ТЕКСТ ДЛЯ ЧТЕНИЯ:

Ботанические особенности водяных лилий подробно объяснил Жан-Пьер Ошеде, всегда входивший во все тонкости садоводства. «Все считают, что Моне посеял свои водяные лилии, — пишет он, — тогда как на деле они были посажены. Часто говорят, что это плавучие растения. Это ошибка: водяные лилии держатся корнями за донный грунт, выпуская длинные стебли и плодоножки, которые поднимаются к воздуху на поверхности, — к стеблям крепятся листья, которые кругами распластываются по воде, а к плодоножкам — крупные цветки». Он добавляет, что водяные лилии растут только в стоячей воде — в болотах или в прудах[971].

СОХРАНЁННЫЕ ЗАПИСИ:
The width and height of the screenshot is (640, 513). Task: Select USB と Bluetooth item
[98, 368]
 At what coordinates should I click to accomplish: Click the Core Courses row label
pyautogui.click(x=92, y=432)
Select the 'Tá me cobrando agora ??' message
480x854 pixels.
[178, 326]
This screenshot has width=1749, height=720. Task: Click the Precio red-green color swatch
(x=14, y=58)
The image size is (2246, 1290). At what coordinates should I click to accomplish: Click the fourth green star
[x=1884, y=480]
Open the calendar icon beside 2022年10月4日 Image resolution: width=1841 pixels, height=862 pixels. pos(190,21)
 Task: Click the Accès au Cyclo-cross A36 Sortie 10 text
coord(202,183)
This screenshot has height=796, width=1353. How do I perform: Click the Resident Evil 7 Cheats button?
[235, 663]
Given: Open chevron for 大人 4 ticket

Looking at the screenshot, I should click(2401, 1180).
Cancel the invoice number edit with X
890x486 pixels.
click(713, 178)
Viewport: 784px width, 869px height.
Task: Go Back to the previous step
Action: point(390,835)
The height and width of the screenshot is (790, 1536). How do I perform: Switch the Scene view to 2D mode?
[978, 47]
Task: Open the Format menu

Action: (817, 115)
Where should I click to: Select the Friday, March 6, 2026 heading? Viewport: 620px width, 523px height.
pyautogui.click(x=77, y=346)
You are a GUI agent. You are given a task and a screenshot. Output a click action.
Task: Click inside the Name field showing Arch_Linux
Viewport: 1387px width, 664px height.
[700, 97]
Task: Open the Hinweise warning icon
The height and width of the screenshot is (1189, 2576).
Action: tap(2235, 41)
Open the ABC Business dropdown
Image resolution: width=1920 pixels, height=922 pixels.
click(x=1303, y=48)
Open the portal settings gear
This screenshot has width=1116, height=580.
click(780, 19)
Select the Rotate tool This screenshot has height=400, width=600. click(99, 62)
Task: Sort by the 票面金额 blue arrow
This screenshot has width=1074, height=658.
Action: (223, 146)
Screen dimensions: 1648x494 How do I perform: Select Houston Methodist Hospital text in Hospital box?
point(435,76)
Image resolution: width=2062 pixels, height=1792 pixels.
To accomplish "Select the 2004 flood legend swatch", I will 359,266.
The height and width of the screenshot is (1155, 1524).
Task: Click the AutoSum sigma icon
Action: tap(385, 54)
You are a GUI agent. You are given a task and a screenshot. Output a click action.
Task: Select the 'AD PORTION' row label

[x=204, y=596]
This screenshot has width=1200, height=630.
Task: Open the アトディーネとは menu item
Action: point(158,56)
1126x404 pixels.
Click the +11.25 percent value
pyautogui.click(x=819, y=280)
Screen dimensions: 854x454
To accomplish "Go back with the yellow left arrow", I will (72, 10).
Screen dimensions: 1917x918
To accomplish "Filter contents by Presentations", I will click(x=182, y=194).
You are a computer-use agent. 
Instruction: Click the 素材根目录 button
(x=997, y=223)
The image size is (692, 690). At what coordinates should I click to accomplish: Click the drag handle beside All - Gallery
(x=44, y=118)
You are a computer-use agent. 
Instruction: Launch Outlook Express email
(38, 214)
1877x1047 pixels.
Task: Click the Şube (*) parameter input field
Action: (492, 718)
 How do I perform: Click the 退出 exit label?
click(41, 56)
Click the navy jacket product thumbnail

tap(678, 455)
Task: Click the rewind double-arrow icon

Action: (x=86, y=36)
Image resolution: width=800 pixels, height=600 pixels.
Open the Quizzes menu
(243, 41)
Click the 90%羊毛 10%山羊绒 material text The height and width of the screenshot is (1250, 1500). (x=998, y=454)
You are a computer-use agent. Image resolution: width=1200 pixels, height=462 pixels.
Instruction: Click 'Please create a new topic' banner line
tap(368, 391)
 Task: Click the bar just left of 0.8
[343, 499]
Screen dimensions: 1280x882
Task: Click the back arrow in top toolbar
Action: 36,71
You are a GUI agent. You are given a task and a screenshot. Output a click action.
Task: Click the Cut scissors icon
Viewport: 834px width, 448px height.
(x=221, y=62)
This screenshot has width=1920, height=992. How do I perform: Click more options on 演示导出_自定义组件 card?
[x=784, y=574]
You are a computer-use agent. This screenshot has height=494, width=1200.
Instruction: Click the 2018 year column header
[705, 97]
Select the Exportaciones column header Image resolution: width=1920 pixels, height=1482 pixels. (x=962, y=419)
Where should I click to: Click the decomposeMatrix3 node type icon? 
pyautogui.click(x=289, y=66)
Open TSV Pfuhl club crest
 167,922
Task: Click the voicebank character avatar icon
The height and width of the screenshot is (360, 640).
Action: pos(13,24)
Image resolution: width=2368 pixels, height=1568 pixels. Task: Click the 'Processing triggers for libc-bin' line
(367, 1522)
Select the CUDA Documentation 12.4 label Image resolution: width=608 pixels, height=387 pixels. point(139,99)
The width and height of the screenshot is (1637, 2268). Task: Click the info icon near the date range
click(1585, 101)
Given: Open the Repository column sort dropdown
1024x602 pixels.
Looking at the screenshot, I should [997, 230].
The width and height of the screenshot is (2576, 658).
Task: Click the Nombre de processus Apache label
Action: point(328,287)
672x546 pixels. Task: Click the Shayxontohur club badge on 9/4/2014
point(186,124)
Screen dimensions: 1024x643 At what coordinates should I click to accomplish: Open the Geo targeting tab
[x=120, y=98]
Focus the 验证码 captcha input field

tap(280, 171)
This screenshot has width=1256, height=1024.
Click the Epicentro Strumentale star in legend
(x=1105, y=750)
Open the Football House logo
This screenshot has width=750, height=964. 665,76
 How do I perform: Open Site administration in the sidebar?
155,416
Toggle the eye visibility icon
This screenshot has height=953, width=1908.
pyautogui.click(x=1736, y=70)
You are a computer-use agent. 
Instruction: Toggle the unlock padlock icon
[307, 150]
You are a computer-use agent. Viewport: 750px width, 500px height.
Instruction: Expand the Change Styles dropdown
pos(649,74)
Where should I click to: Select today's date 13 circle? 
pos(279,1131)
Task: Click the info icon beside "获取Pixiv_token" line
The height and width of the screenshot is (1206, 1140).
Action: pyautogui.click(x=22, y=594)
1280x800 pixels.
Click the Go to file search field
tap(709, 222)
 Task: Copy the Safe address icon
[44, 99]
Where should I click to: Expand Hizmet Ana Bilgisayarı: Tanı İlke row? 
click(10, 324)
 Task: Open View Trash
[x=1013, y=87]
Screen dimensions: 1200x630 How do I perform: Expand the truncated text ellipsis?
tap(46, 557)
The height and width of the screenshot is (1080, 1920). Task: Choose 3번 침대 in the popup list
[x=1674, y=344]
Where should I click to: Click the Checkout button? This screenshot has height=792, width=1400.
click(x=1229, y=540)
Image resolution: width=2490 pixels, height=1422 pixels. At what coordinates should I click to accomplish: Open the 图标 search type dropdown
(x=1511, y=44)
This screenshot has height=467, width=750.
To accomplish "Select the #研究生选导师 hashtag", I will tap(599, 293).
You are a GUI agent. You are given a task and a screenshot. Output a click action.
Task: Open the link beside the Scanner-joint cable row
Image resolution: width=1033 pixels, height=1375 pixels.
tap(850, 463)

ЗАДАНИЕ:
Изложите текст о водяных лилиях в двух предложениях.

ВЫПОЛНЕННОЕ ЗАДАНИЕ:
Жан-Пьер Ошеде поясняет, что водяные лилии Моне были не посеяны, а посажены и что это не плавучие растения: они держатся корнями за донный грунт, а стебли с листьями и плодоножки с крупными цветками поднимаются к поверхности воды. Кроме того, он добавляет, что водяные лилии растут только в стоячей воде, в болотах или прудах.